Cluster Analysis of Low-Dimensional Medical Concept Representations from Electronic Health Records.
International Conference on Health Information Science (HIS)(2022)
摘要
The study of existing links among different types of medical concepts can support research on optimal pathways for the treatment of human diseases. Here, we present a clustering analysis of medical concept learned representations generated from MIMIC-IV, an open dataset of de-identified digital health records. Patient’s trajectory information were extracted in chronological order to generate +500k sequence-like data structures, which were fed to a word2vec model to automatically learn concept representations. As a result, we obtained concept embeddings that describe diagnostics, procedures, and medications in a continuous low-dimensional space. A quantitative evaluation of the embeddings shows the significant power of the extracted embeddings on predicting exact labels of diagnoses, procedures, and medications for a given patient trajectory, achieving top-10 and top-30 accuracy over 47% and 66%, respectively, for all the dimensions evaluated.

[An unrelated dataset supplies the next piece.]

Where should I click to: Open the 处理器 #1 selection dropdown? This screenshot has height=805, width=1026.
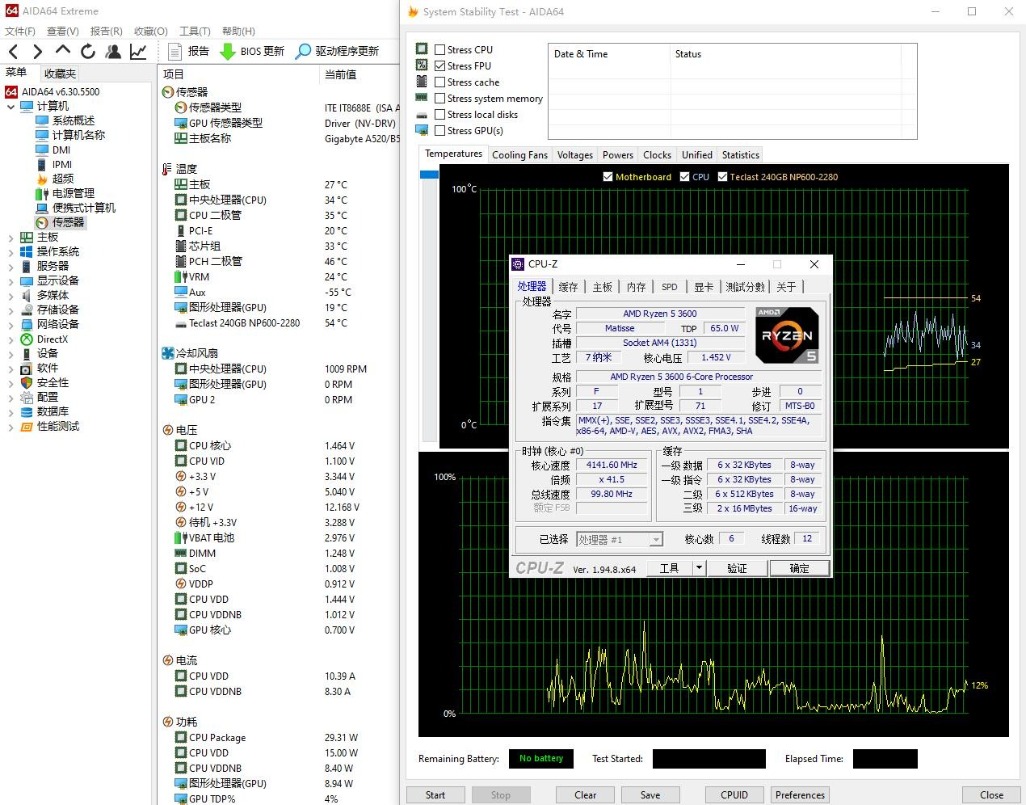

Moreover, clustering analyses of medical concepts after dimensionality reduction with t-SNE and UMAP techniques show that similar diagnoses (and procedures) are grouped together matching the categories of ICD-10 codes. However, the distribution by categories is not as evident if PCA or SVD are employed, indicating that the relationships among concepts are highly non-linear. This highlights the importance of non-linear models, such as those provided by deep learning, to capture the complex relationships of medical concepts.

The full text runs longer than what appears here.